The Techcrunch report underscores how differently Facebook treats the security of its bosses versus its users. Zuckerberg, whose Twitter and LinkedIn accounts were briefly hacked in 2016, can seem paranoid about his own privacy: for example, he tapes over his laptop camera and microphone jack. But he also urges Facebook users to “follow best practices” when it comes to being safe online.

In a conference call with reporters on Wednesday, Zuckerberg commented on how he secures his personal information, and how others should, too:

Turn on two-factor authentication, change passwords regularly, don’t have your password-recovery responses be information that you made publicly available somewhere. All the basic practices, and then just look out and understand that most attacks are going to be social engineering, and not necessarily people trying to break into security systems.

It’s obnoxious, then, that while Zuckerberg preaches the merits of best practices, he also benefits from superior privacy tools made available to only him and a select few others. “Facebook knows so much about you,” he said Wednesday, “because you chose to share it with your friends and put it on your profile.” If you exercise due diligence then you’ll be fine, he seems to say. Meanwhile, the company revealed this week that 87 million people, not 50 million, likely had their data harvested by Cambridge Analytica.

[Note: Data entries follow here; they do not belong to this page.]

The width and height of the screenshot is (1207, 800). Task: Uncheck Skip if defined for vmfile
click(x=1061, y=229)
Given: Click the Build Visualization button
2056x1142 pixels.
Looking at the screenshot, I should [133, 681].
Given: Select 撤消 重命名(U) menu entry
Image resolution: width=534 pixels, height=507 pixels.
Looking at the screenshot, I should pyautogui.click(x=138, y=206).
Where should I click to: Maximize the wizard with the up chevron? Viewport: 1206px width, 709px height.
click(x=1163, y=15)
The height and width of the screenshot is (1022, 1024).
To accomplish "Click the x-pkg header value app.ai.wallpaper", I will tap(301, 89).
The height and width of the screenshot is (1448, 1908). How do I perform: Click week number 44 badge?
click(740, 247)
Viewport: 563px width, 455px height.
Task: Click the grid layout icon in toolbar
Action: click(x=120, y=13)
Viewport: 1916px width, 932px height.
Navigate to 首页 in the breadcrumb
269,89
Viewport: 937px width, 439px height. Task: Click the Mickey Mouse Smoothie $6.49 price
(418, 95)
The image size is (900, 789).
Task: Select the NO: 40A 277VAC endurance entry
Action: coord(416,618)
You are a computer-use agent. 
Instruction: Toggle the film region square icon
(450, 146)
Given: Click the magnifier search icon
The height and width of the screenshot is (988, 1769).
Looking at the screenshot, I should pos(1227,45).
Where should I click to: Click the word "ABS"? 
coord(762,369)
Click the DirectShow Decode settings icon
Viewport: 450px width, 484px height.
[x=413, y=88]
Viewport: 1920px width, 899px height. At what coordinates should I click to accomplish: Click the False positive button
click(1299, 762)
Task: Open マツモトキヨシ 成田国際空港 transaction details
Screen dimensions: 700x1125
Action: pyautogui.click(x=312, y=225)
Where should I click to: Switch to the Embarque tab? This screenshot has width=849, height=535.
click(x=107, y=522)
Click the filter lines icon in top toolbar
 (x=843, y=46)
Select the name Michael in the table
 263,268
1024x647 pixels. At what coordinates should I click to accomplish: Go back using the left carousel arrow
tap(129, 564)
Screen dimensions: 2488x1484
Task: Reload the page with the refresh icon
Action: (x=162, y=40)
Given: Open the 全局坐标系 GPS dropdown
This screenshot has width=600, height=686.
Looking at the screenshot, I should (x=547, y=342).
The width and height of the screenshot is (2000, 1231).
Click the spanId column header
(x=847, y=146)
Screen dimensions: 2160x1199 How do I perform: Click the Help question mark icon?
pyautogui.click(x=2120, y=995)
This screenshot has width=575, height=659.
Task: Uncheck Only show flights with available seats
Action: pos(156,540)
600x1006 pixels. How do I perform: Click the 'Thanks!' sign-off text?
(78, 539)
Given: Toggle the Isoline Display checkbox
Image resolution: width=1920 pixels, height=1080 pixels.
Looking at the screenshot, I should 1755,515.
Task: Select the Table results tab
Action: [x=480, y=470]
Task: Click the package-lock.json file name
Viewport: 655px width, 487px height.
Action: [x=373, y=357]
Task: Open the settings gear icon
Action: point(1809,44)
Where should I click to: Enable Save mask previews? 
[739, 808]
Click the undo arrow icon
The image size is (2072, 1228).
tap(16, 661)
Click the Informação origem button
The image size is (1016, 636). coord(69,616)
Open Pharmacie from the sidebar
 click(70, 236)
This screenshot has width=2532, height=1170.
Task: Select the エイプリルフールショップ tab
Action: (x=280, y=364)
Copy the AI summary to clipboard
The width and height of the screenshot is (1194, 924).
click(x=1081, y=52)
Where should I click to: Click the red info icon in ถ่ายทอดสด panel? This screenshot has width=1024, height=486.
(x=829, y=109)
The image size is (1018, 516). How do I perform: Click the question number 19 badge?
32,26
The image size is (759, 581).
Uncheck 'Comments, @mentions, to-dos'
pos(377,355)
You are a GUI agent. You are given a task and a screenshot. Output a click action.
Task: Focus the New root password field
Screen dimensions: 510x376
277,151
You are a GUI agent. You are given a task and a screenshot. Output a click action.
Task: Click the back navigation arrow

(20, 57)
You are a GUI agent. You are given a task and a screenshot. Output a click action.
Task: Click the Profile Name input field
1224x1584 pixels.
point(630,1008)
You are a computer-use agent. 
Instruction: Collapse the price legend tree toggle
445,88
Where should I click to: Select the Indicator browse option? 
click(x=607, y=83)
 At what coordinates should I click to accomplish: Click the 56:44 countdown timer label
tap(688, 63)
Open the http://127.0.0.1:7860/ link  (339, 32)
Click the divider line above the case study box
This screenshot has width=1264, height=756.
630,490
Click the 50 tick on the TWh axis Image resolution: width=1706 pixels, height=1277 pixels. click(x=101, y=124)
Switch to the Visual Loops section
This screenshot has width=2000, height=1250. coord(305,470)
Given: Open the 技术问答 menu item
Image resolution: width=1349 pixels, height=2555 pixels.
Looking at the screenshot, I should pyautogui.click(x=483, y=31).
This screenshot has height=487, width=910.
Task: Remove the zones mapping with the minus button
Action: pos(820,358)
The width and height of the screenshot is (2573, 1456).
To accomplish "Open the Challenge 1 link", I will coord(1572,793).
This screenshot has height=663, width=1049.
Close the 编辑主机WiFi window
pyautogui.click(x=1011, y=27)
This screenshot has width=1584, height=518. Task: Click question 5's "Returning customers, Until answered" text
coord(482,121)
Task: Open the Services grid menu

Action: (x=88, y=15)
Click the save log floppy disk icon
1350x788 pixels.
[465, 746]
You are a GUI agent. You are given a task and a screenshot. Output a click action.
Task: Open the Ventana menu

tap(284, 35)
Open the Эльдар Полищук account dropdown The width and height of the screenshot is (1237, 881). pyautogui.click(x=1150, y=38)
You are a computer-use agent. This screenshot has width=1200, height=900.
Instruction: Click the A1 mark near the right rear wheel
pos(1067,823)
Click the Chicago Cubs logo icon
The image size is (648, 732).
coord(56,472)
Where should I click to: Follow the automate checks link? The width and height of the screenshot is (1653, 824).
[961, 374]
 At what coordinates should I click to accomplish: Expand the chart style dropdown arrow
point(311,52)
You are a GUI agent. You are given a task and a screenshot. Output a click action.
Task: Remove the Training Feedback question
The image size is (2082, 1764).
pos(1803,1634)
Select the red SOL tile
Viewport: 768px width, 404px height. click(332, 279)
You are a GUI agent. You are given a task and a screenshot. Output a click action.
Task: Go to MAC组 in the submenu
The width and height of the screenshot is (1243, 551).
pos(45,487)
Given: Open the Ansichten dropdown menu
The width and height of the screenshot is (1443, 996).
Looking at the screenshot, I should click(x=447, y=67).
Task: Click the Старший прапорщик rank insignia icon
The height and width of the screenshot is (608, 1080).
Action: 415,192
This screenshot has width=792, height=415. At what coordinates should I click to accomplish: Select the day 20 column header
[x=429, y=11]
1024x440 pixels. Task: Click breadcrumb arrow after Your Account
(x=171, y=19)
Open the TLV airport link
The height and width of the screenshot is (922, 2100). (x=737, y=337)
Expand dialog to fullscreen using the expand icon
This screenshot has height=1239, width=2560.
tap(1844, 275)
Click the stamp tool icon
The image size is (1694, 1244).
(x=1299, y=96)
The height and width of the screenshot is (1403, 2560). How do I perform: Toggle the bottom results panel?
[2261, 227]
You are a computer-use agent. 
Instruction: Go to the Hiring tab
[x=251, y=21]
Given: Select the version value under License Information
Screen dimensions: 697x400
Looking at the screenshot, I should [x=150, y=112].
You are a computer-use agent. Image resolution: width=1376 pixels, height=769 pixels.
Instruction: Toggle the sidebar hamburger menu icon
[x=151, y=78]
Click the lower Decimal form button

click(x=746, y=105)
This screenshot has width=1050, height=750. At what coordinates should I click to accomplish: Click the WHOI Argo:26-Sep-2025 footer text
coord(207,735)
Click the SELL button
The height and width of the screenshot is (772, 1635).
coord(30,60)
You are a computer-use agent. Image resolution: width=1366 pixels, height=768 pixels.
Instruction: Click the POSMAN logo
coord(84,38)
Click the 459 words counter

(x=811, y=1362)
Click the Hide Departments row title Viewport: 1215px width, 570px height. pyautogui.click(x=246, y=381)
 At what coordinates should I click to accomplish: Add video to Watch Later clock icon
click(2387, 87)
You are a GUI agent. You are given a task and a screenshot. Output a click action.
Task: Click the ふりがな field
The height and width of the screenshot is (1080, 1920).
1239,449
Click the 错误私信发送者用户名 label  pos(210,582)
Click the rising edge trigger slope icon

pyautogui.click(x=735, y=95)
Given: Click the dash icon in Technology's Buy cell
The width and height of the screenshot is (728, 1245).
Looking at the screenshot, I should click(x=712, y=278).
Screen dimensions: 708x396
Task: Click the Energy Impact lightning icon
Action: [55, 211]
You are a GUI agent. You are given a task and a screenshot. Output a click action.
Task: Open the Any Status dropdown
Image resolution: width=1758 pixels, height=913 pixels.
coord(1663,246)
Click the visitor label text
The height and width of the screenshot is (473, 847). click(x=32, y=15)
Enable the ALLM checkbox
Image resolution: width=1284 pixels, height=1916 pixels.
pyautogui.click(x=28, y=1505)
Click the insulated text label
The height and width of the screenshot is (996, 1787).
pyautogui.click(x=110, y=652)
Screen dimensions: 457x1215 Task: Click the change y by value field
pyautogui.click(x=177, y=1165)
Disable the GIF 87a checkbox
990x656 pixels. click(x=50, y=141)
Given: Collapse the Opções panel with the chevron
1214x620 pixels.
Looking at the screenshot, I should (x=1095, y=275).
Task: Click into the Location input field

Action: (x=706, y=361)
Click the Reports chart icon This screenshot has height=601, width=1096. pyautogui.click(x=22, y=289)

We don’t know what Facebook’s new messaging tool will look like. But the company’s spokesperson said, “People using our secret message feature in the encrypted version of Messenger have the ability to set a timer—and have their messages automatically deleted. We will now be making a broader delete message feature available,” so perhaps it will mimic this self-destruct feature. We don’t know if this is how Zuckerberg’s messages were removed.